Summary and conclusion

In this paper, we investigated how much the correct ligand binding poses were maintained as stable poses and how much the incorrect poses were judged as unstable by the modern MD simulations. The possibility to distinguish the correct and incorrect docking poses only from the independent parallel MD simulations was also investigated.

First, the high-quality data set of 120 complexes was created, which satisfied the typical physicochemical properties of the drug-like ligands. In addition to the native pose from the crystal structure, three binding poses (pose0, pose1, and pose2) were generated by docking software for each complex. Here, pose0 was the closest pose to the native one, and pose1 and pose2 were decoys which differed substantially from pose0. The high ranks of pose1 and pose2 in top 10 candidate poses from docking score suggested that these were challenging decoys.

(Your task)
Answer these questions about the summary above:
(a) From what kind of simulations alone did the study test whether correct and incorrect docking poses could be distinguished?
(b) How many complexes made up the data set?
(c) Which of the three generated poses was closest to the native one?

(Dataset section)
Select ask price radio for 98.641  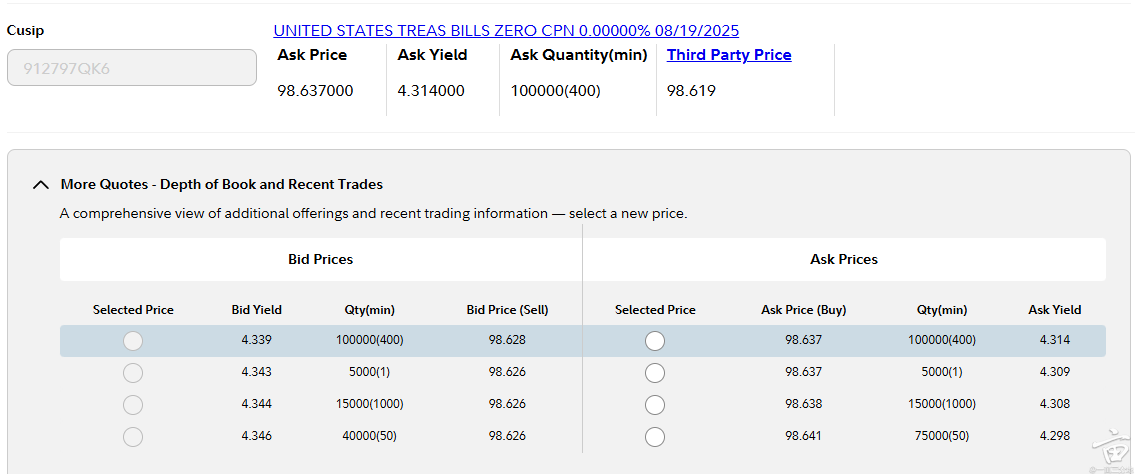(655, 437)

(Exercise output)
(a) Independent parallel MD simulations.
(b) 120 complexes.
(c) Pose0.